READ MORE: 14 On-The-Go Healthy Snacks

19. Healthier Sweet Treats

When a sweet craving strikes, be prepared! Carob-coated almonds or raisins and vegan unsweetened chocolate can be life savers. We all need a bit of sweetness in life, right?! 

READ MORE: What Is The Difference Between Carob And Chocolate?


20. Flour

No need to give up baked goods on a whole-food, plant-based diet. You can still enjoy your favorite bread or cakes! You only need to focus on whole grain flours and find vegan replacements. Some excellent options include whole wheat flour, spelt flour, chickpea flour, and oat flour.

21. Egg Replacement Mix

Did you know you can use flax or chia seeds mixed with water to create a gel-like consistency similar to egg white? For each required egg, mix 1 tablespoon ground flax or chia seeds with 3 tablespoons water and leave to thicken for about 5 minutes. 

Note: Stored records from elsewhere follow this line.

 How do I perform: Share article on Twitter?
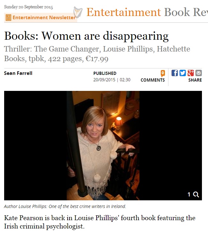point(182,73)
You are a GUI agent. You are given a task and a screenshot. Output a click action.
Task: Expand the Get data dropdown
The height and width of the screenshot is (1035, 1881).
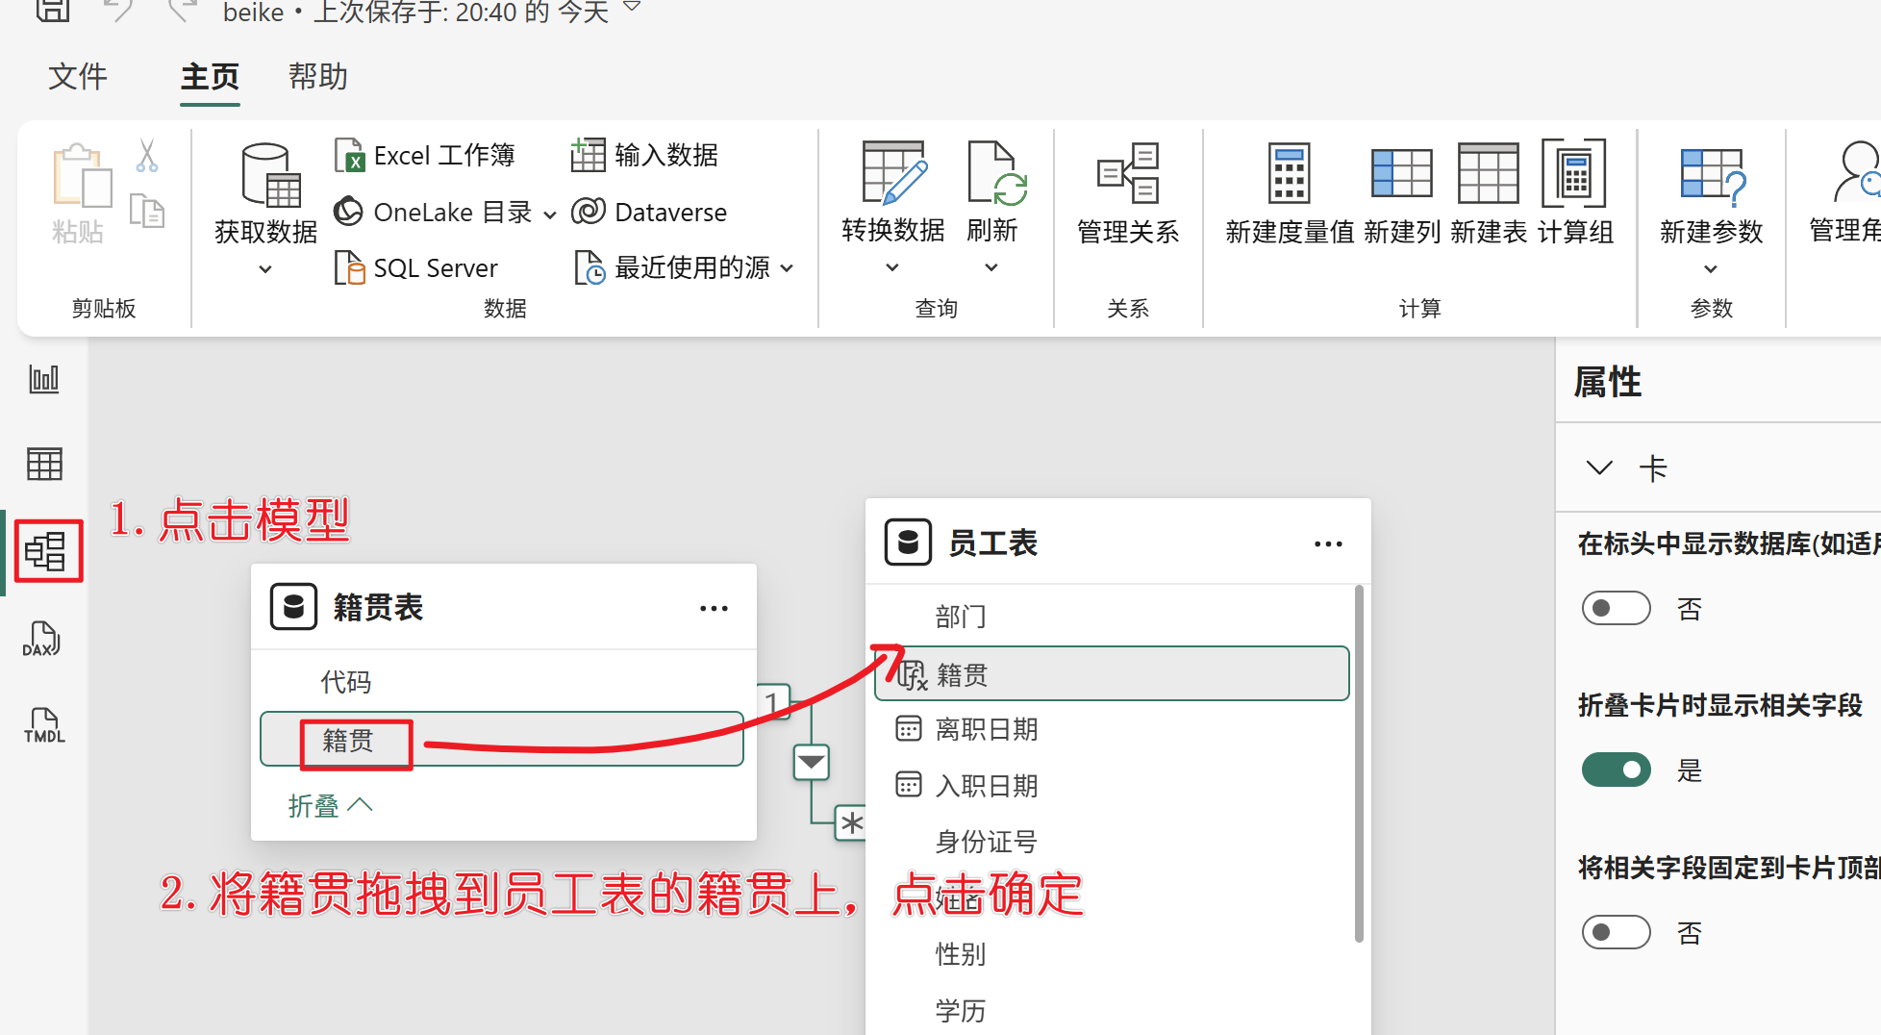point(265,269)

But, if making an egg replacer seems like too much work (we totally understand!), having Neat Egg Replacement Mix on hand will make cooking a breeze! It is a shelf-stable product and can be used in any baking recipe.

READ MORE: Butter, Dairy, and Egg Replacements For Vegan Baking

22. Plant-Based Milk

Almond, oat, soy, coconut, and rice milk are all plant-based milk options. A variety in your pantry will ensure you are ready for whatever a recipe calls for. Look for unsweetened, unflavored varieties with very short ingredient lists.

23. Sweeteners

Sweeten dessert recipes, smoothies, and warm drinks with healthier sugar alternatives such as applesauce, date syrup, maple syrup, or organic honey. 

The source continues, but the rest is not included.